Ana Rita Barradas spreads her taste for physics through associativism to women

A few years ago, Ana Rita Barradas looked at the stars and wanted to know more about them. When he was in secondary school, he looked for more information and ordered many books on physics and astronomy from the library. “I read a lot about it and fell in love,” he says now at the age of 21. Astronomy eventually led her to the physical engineering course at the University of Coimbra. She is currently President of Physis – Portuguese Association of Physics Students. This Thursday she will take part in the debate: International Day of Women and Girls in Science. This Thursday marks the International Day of Women and Girls in Science.

University takes a lot of time and Ana Rita Barradas is no longer devoting herself to reading about astronomy, as she would like. “This passion has become a bit more forgotten,” the student confesses. But he quickly tells us that he has gained other passions: “I really like condensed matter physics!” The truth is that the physical engineering course showed you new worlds. Now he has a Masters in Instrumentation and says he has developed a “special interest” in the field of machine learning (automatic learning). In the last semester he even had the opportunity to develop a project in this area of ​​condensed matter physics. The aim was to study machine learning behavior across a range of material combinations and assess the energy associated with each combination.

Ana Rita Barradas is not only fascinated by the course material. “The environment between teachers and students is very friendly,” he reveals. Also, since your course doesn’t have many students, the students can be close together and encourage mutual help from all.

The number of boys in her course is higher than that of girls, but the student says the percentage difference between boys and girls in physics and physics courses in the country has narrowed over the years. “When we look at the national competition for access to higher education, we see that the trend is increasingly in line with the number of girls and boys,” he says. Let’s look at some examples. According to data from the first phase of the National Competition for Access to Higher Education, between 26 and 36% of girls took physics courses in the country in 2019. In the physical engineering courses, between 30 and 41% took part.

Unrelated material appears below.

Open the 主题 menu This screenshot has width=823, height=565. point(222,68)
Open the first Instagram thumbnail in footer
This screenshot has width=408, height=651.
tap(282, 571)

Ana Rita Barradas in a Physis DR activity

Although the number of women in these courses is increasing, Ana Rita Barradas does not forget that the scenario was already very different. “Although I think this topic is becoming more of a talking point, the ‘power’ of men is still ingrained in science. Almost 80 years ago we only saw men who worked in science. “

Close references

Over the years, the student said on her course that she had noticed a certain dropout rate, but those who stay “gain a lot of space in their relevance to science”. And you have references in your area: the director of the physics department at the University of Coimbra is Constança Providência. He also believes that the fact that more women have won Nobel Prizes in recent years could motivate more girls to choose the path of physics. These types of awards can be of such importance that Ana Rita Barradas has Marie Curie, who received the Nobel Prize in Physics in 1903 and Chemistry in 1911, as another of her references. ”

Ana Rita Barradas ultimately devotes her free time to clubs and finds a good weight here for women in physics. The presidents of the physics student groups in Porto, Aveiro and the Instituto Superior Técnico are women. Through physics, it also motivates other people to like physics. To like? In developing activities for secondary education or in organizing debates on the funding or future of physics in the country.

This Thursday at 6 p.m. the online debate that you will be attending will be International Women and Girls in Science Day. This session is organized by the Laboratory for Instrumentation and Experimental Particle Physics and the Portuguese Physics Society. In addition to Ana Rita Barradas, João Sobrinho Teixeira (State Secretary for Science, Technology and Higher Education) will also take part. Beatriz Gomes Dias (deputy of Bloco de Esquerda and teacher); Helena Pereira (President of the Science and Technology Foundation); Negesse Pina (representative of the Ministry of Science, Technology and Higher Education in the Commission on Citizenship and Gender Equality); and Teresa Firmino (journalist at PÚBLICO).

The cycle of workshops for girls in engineering and technology also begins on this Thursday. This cycle started with the Secretary of State for Citizenship and Equality and is coordinated by the Commission for Citizenship and Gender Equality in collaboration with the Portuguese Association for Diversity and Inclusion, the Instituto Superior Técnico and the Ordem dos Engenheiros. The initiative runs from February to May and is expected to reach over 2000 students in online sessions. The first hot engineering this Thursday is science? (at 10 a.m.) and One Small Step for Women … One Big Step for Humanity (at 2.30 p.m.).

The Institute of Astrophysics and Space Sciences (IA) is celebrating this day with the online session Astronomy for Women, attended by Teresa Lago, Secretary General of the International Astronomical Union, and IA researchers Catarina Lobo, Margarida Cunha, Lara Sousa and Gabriella Gilli. The session begins at 9 p.m. on the IA’s YouTube channel.